THE INPUT:
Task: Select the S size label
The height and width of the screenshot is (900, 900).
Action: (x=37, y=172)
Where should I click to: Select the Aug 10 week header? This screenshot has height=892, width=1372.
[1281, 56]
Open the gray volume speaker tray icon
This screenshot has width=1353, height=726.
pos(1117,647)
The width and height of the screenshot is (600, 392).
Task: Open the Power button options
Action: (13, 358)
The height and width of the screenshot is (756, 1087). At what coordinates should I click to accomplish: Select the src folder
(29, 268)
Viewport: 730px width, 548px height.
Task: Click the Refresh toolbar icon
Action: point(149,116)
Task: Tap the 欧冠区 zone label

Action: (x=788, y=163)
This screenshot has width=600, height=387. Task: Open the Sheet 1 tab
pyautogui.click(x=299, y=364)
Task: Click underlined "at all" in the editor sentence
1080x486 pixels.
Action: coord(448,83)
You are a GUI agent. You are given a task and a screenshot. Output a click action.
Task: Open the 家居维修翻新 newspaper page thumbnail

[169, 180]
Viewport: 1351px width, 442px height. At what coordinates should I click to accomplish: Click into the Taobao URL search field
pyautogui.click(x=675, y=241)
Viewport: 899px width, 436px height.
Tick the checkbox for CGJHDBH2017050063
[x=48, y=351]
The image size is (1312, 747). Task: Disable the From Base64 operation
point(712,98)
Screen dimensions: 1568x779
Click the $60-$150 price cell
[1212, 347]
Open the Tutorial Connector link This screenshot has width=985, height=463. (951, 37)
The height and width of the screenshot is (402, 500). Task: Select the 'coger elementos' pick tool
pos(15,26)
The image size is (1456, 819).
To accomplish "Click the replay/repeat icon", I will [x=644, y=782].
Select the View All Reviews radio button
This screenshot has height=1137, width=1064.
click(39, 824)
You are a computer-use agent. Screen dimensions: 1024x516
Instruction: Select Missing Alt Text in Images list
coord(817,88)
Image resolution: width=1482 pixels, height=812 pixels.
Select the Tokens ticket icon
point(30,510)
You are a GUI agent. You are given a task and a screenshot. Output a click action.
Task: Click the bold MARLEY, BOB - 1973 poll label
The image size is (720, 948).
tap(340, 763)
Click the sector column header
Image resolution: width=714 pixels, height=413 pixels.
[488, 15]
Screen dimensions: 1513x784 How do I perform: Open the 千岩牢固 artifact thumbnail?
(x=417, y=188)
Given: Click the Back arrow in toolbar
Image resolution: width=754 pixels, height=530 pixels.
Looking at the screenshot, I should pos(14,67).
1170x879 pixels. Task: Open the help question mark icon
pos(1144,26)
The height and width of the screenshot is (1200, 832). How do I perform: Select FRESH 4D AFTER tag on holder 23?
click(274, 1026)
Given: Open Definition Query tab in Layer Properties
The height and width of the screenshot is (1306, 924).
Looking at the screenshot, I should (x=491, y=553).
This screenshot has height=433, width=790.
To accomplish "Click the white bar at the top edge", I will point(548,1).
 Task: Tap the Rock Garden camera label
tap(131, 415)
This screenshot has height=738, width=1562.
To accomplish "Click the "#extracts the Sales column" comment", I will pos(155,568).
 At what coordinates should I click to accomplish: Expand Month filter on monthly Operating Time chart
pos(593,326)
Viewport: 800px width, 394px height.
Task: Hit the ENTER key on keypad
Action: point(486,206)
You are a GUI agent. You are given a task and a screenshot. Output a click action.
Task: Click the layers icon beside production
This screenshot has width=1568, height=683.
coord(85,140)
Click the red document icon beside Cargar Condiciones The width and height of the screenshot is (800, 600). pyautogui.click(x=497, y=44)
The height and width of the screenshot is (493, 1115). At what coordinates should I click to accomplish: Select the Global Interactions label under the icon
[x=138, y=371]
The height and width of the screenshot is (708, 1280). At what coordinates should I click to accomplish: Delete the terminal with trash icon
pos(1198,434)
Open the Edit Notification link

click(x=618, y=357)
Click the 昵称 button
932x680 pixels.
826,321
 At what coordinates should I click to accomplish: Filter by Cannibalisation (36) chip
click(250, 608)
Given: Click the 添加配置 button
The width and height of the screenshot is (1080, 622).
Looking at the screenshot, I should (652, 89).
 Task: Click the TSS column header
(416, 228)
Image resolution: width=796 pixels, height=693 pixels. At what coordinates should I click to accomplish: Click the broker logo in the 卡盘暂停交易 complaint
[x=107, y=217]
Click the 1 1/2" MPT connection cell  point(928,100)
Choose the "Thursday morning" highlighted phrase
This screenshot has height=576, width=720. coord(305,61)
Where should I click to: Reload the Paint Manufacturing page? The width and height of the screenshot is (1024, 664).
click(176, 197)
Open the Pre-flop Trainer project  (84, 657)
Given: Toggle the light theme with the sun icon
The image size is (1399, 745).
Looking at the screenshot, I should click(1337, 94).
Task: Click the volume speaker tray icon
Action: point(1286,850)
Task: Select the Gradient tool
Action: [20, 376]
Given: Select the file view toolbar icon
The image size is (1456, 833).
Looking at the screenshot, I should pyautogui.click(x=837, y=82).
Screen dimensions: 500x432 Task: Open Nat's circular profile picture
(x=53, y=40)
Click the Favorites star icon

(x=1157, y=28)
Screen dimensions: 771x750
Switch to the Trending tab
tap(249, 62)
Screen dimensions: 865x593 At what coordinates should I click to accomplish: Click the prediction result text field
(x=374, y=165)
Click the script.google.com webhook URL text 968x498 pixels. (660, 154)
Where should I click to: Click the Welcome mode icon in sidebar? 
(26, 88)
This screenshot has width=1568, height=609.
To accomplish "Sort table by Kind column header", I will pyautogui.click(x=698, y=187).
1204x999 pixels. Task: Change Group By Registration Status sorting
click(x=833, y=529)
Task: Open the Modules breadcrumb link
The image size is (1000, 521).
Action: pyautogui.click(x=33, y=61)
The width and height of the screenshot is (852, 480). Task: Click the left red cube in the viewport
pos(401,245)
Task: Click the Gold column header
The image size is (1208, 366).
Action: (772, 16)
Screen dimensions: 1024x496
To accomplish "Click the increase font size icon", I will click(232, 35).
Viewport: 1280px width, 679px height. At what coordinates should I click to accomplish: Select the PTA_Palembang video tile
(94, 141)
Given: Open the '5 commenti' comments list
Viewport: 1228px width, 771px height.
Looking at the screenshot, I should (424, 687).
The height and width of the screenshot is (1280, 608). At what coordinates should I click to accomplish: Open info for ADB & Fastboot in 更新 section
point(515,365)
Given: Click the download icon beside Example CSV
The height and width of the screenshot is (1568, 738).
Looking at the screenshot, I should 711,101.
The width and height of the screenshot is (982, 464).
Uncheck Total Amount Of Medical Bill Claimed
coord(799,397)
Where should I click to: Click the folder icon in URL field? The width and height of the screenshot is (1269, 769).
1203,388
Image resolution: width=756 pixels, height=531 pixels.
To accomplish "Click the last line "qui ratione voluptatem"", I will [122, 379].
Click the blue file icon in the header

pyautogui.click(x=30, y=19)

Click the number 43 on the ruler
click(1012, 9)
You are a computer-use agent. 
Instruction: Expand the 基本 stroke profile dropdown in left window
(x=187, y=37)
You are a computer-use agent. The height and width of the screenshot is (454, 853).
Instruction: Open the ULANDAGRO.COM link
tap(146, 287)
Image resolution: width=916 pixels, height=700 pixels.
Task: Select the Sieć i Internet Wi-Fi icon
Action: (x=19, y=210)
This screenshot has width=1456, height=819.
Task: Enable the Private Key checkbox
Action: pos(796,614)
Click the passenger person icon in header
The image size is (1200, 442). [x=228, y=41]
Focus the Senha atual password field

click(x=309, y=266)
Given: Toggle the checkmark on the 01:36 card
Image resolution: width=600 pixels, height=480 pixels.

WHAT THE TASK ASKS:
Exactly as written, restate every line of the listing above.

EXERCISE RESPONSE:
Task: Select the S size label
The height and width of the screenshot is (900, 900).
Action: (x=37, y=172)
Where should I click to: Select the Aug 10 week header? This screenshot has height=892, width=1372.
[1281, 56]
Open the gray volume speaker tray icon
This screenshot has width=1353, height=726.
pos(1117,647)
The width and height of the screenshot is (600, 392).
Task: Open the Power button options
Action: (13, 358)
The height and width of the screenshot is (756, 1087). At what coordinates should I click to accomplish: Select the src folder
(29, 268)
Viewport: 730px width, 548px height.
Task: Click the Refresh toolbar icon
Action: point(149,116)
Task: Tap the 欧冠区 zone label

Action: (x=788, y=163)
This screenshot has width=600, height=387. Task: Open the Sheet 1 tab
pyautogui.click(x=299, y=364)
Task: Click underlined "at all" in the editor sentence
1080x486 pixels.
Action: coord(448,83)
You are a GUI agent. You are given a task and a screenshot. Output a click action.
Task: Open the 家居维修翻新 newspaper page thumbnail

[169, 180]
Viewport: 1351px width, 442px height. At what coordinates should I click to accomplish: Click into the Taobao URL search field
pyautogui.click(x=675, y=241)
Viewport: 899px width, 436px height.
Tick the checkbox for CGJHDBH2017050063
[x=48, y=351]
The image size is (1312, 747). Task: Disable the From Base64 operation
point(712,98)
Screen dimensions: 1568x779
Click the $60-$150 price cell
[1212, 347]
Open the Tutorial Connector link This screenshot has width=985, height=463. (951, 37)
The height and width of the screenshot is (402, 500). Task: Select the 'coger elementos' pick tool
pos(15,26)
The image size is (1456, 819).
To accomplish "Click the replay/repeat icon", I will [x=644, y=782].
Select the View All Reviews radio button
This screenshot has height=1137, width=1064.
click(39, 824)
You are a computer-use agent. Screen dimensions: 1024x516
Instruction: Select Missing Alt Text in Images list
coord(817,88)
Image resolution: width=1482 pixels, height=812 pixels.
Select the Tokens ticket icon
point(30,510)
You are a GUI agent. You are given a task and a screenshot. Output a click action.
Task: Click the bold MARLEY, BOB - 1973 poll label
The image size is (720, 948).
tap(340, 763)
Click the sector column header
Image resolution: width=714 pixels, height=413 pixels.
[488, 15]
Screen dimensions: 1513x784 How do I perform: Open the 千岩牢固 artifact thumbnail?
(x=417, y=188)
Given: Click the Back arrow in toolbar
Image resolution: width=754 pixels, height=530 pixels.
Looking at the screenshot, I should pos(14,67).
1170x879 pixels. Task: Open the help question mark icon
pos(1144,26)
The height and width of the screenshot is (1200, 832). How do I perform: Select FRESH 4D AFTER tag on holder 23?
click(274, 1026)
Given: Open Definition Query tab in Layer Properties
The height and width of the screenshot is (1306, 924).
Looking at the screenshot, I should (x=491, y=553).
This screenshot has height=433, width=790.
To accomplish "Click the white bar at the top edge", I will point(548,1).
 Task: Tap the Rock Garden camera label
tap(131, 415)
This screenshot has height=738, width=1562.
To accomplish "Click the "#extracts the Sales column" comment", I will pos(155,568).
 At what coordinates should I click to accomplish: Expand Month filter on monthly Operating Time chart
pos(593,326)
Viewport: 800px width, 394px height.
Task: Hit the ENTER key on keypad
Action: point(486,206)
You are a GUI agent. You are given a task and a screenshot. Output a click action.
Task: Click the layers icon beside production
This screenshot has width=1568, height=683.
coord(85,140)
Click the red document icon beside Cargar Condiciones The width and height of the screenshot is (800, 600). pyautogui.click(x=497, y=44)
The height and width of the screenshot is (493, 1115). At what coordinates should I click to accomplish: Select the Global Interactions label under the icon
[x=138, y=371]
The height and width of the screenshot is (708, 1280). At what coordinates should I click to accomplish: Delete the terminal with trash icon
pos(1198,434)
Open the Edit Notification link

click(x=618, y=357)
Click the 昵称 button
932x680 pixels.
826,321
 At what coordinates should I click to accomplish: Filter by Cannibalisation (36) chip
click(250, 608)
Given: Click the 添加配置 button
The width and height of the screenshot is (1080, 622).
Looking at the screenshot, I should (652, 89).
 Task: Click the TSS column header
(416, 228)
Image resolution: width=796 pixels, height=693 pixels. At what coordinates should I click to accomplish: Click the broker logo in the 卡盘暂停交易 complaint
[x=107, y=217]
Click the 1 1/2" MPT connection cell  point(928,100)
Choose the "Thursday morning" highlighted phrase
This screenshot has height=576, width=720. coord(305,61)
Where should I click to: Reload the Paint Manufacturing page? The width and height of the screenshot is (1024, 664).
click(176, 197)
Open the Pre-flop Trainer project  (84, 657)
Given: Toggle the light theme with the sun icon
The image size is (1399, 745).
Looking at the screenshot, I should click(1337, 94).
Task: Click the volume speaker tray icon
Action: point(1286,850)
Task: Select the Gradient tool
Action: [20, 376]
Given: Select the file view toolbar icon
The image size is (1456, 833).
Looking at the screenshot, I should pyautogui.click(x=837, y=82).
Screen dimensions: 500x432 Task: Open Nat's circular profile picture
(x=53, y=40)
Click the Favorites star icon

(x=1157, y=28)
Screen dimensions: 771x750
Switch to the Trending tab
tap(249, 62)
Screen dimensions: 865x593 At what coordinates should I click to accomplish: Click the prediction result text field
(x=374, y=165)
Click the script.google.com webhook URL text 968x498 pixels. (660, 154)
Where should I click to: Click the Welcome mode icon in sidebar? 
(26, 88)
This screenshot has width=1568, height=609.
To accomplish "Sort table by Kind column header", I will pyautogui.click(x=698, y=187).
1204x999 pixels. Task: Change Group By Registration Status sorting
click(x=833, y=529)
Task: Open the Modules breadcrumb link
The image size is (1000, 521).
Action: pyautogui.click(x=33, y=61)
The width and height of the screenshot is (852, 480). Task: Click the left red cube in the viewport
pos(401,245)
Task: Click the Gold column header
The image size is (1208, 366).
Action: (772, 16)
Screen dimensions: 1024x496
To accomplish "Click the increase font size icon", I will click(232, 35).
Viewport: 1280px width, 679px height. At what coordinates should I click to accomplish: Select the PTA_Palembang video tile
(94, 141)
Given: Open the '5 commenti' comments list
Viewport: 1228px width, 771px height.
Looking at the screenshot, I should (424, 687).
The height and width of the screenshot is (1280, 608). At what coordinates should I click to accomplish: Open info for ADB & Fastboot in 更新 section
point(515,365)
Given: Click the download icon beside Example CSV
The height and width of the screenshot is (1568, 738).
Looking at the screenshot, I should 711,101.
The width and height of the screenshot is (982, 464).
Uncheck Total Amount Of Medical Bill Claimed
coord(799,397)
Where should I click to: Click the folder icon in URL field? The width and height of the screenshot is (1269, 769).
1203,388
Image resolution: width=756 pixels, height=531 pixels.
To accomplish "Click the last line "qui ratione voluptatem"", I will [122, 379].
Click the blue file icon in the header

pyautogui.click(x=30, y=19)

Click the number 43 on the ruler
click(1012, 9)
You are a computer-use agent. 
Instruction: Expand the 基本 stroke profile dropdown in left window
(x=187, y=37)
You are a computer-use agent. The height and width of the screenshot is (454, 853).
Instruction: Open the ULANDAGRO.COM link
tap(146, 287)
Image resolution: width=916 pixels, height=700 pixels.
Task: Select the Sieć i Internet Wi-Fi icon
Action: (x=19, y=210)
This screenshot has width=1456, height=819.
Task: Enable the Private Key checkbox
Action: pos(796,614)
Click the passenger person icon in header
The image size is (1200, 442). [x=228, y=41]
Focus the Senha atual password field

click(x=309, y=266)
Given: Toggle the checkmark on the 01:36 card
Image resolution: width=600 pixels, height=480 pixels.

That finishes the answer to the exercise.